## [Work instruction]
Beginning with the line that contains "has width=413, height=280." in the material below, print each line exactly until the line that contains "This screenshot has width=537, height=569." has been printed, then stop.

## [Dataset entries]
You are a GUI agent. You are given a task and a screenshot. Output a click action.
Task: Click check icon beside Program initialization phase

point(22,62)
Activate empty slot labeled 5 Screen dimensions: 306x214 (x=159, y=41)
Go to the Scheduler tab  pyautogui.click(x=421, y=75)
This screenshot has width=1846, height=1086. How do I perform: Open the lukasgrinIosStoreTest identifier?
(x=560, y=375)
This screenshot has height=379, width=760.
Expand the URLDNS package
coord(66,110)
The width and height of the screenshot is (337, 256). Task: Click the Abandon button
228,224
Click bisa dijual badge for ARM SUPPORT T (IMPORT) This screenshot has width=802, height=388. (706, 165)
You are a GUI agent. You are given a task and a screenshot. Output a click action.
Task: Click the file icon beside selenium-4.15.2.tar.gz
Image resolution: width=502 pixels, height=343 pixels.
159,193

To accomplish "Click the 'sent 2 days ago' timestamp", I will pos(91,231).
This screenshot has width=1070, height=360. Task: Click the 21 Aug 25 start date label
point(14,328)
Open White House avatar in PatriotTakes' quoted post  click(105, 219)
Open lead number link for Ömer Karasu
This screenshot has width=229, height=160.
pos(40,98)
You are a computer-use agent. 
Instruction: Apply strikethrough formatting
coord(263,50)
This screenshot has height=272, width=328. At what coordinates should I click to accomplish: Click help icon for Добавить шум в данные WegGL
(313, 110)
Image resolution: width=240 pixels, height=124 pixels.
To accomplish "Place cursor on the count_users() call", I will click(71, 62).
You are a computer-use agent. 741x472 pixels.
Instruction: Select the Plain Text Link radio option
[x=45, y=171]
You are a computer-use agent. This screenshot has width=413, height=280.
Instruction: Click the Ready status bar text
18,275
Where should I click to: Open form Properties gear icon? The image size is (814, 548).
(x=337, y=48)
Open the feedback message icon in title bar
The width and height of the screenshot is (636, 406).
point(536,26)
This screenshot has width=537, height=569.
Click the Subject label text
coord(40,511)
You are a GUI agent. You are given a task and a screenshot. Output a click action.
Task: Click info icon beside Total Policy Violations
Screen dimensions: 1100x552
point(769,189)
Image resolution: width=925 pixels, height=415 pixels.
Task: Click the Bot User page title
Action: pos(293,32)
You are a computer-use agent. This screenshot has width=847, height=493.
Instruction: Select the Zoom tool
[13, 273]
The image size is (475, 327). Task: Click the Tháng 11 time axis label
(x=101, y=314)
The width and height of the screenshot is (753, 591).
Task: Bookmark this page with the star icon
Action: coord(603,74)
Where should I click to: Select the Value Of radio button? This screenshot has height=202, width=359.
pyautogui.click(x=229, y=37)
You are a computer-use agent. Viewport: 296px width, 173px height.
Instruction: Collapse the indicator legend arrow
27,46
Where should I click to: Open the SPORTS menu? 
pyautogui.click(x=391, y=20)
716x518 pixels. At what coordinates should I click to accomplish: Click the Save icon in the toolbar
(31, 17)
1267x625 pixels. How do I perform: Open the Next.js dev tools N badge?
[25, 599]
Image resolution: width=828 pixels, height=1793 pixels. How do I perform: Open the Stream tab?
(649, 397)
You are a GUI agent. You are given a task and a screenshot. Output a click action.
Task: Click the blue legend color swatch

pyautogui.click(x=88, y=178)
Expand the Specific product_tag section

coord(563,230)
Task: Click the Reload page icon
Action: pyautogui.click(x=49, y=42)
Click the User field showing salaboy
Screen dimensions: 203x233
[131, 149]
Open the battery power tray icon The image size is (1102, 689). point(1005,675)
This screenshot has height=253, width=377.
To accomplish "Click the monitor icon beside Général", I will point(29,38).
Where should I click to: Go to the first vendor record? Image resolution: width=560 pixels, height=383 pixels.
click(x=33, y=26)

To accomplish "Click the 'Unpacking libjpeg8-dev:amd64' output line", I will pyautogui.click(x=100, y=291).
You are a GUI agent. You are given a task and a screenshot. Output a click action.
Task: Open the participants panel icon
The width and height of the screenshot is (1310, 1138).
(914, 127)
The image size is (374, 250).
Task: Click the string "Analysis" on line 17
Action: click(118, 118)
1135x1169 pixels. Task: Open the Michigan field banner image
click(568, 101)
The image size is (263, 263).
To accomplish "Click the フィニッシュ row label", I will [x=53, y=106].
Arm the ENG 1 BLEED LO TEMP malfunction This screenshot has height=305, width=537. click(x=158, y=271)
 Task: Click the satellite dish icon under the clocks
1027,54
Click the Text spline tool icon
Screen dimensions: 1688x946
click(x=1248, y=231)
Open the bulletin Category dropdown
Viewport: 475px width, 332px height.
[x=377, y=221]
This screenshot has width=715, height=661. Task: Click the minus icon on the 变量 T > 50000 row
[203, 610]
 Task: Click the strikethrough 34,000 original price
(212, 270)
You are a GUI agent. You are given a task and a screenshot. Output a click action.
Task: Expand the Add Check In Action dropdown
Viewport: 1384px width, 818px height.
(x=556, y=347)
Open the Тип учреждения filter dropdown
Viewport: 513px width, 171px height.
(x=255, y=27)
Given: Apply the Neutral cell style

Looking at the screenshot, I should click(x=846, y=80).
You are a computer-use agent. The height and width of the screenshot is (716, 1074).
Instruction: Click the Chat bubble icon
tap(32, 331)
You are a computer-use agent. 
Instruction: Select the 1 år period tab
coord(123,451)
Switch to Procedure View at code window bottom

## [Your response]
You are a computer-use agent. This screenshot has width=413, height=280.
Instruction: Click the Ready status bar text
18,275
Where should I click to: Open form Properties gear icon? The image size is (814, 548).
(x=337, y=48)
Open the feedback message icon in title bar
The width and height of the screenshot is (636, 406).
point(536,26)
This screenshot has width=537, height=569.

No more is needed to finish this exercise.